I have no siblings, but I am certain that my relationship with Dave is what it must be like to have had a big brother.
My eyes well up and my throat gets a little lump that is hard to swallow when, it dawns on me that he will not be with us. The idea that there can neither be other new experiences nor any new memories formed with him, frightens me and somehow makes me feel vulnerable. He will however remain a big part of my life. His influence on me is indescribable in words - for I am inarticulate and the scope of this note does not permit this. But some noteworthy ways in which he touched me are:
Human, all too human, he was. Indeed I loved him as a friend. I respected him as an intelligent human being.
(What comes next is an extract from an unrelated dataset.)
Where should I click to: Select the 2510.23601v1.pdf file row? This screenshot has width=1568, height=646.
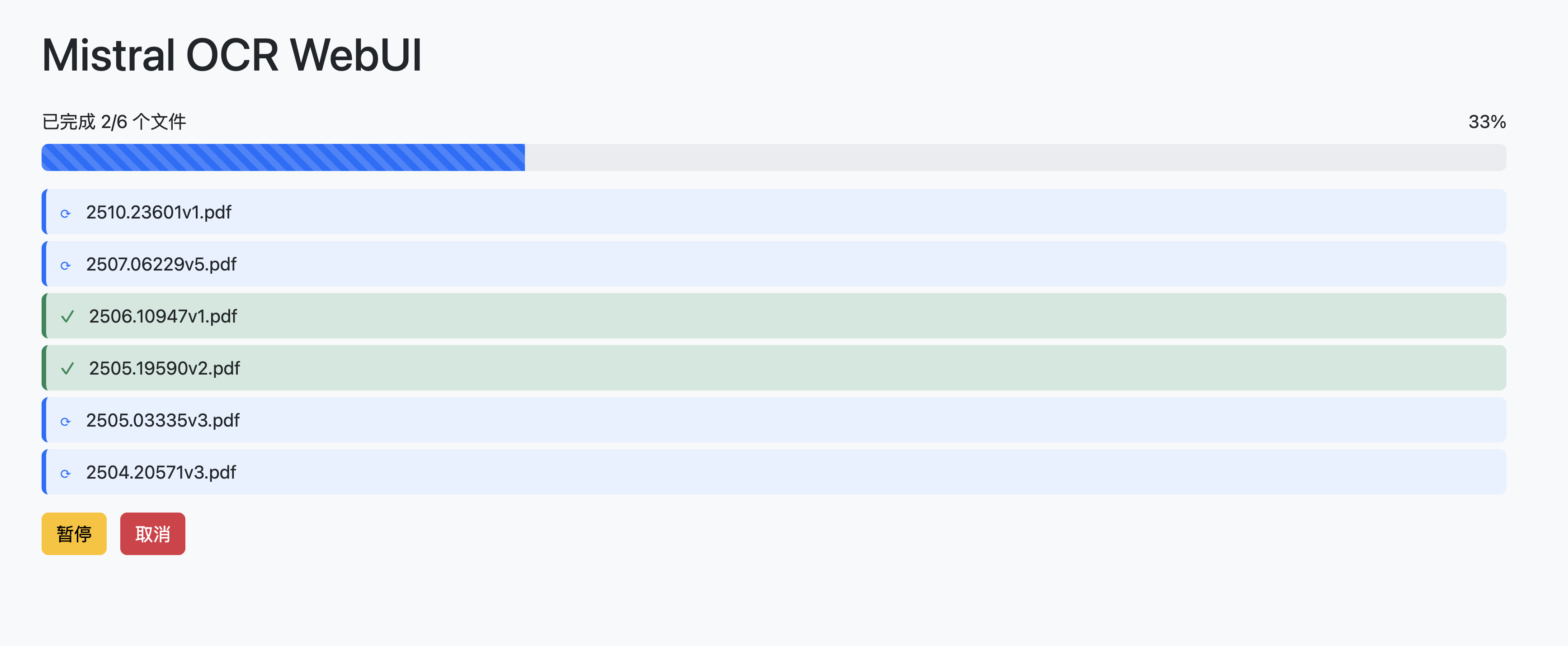click(774, 212)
I don't quite know how to react to his passing, but am most thankful that I had the opportunity to be friends with such a good man. Thirteen and a half years of sharing aspects of life, which people might call mundane, were (and will remain) very meaningful to me. They might not measure up against any scale of importance to others, but to us, they were quality moments, those moments that we all hope to have in our lives –
Often we would get together, watch a movie, cook dinner together, play guitar, listen to music, talk about politics, talk about families, talk about relationships, and be truly free and happy. His love for his nieces and nephew was beyond any description. As a matter of fact, some of the e-mails we exchanged this past month were regarding the movie "Holy Grail" and his shock that, "[m]y sister's kids, a.k.a. the terrible trio" had not seen the movie. I'll miss these kinds of moments with him so much!
I know that Dave will form another friendship with another soul elsewhere and continue the tradition, for he was genuinely friendly and honest and loveable. I too will carry on in my own clumsy ways, but I am going to miss not sharing things with him. In this memory, I hope to emulate his ways of being a friend to me, with someone else, and in that, keep his spirit alive.
I mourn the loss of Dave and hope that his soul finds peace. I wish and pray that his mom, Val and Tor find peace and comfort in the knowledge that he had touched many lives and that we all send him our best prayers.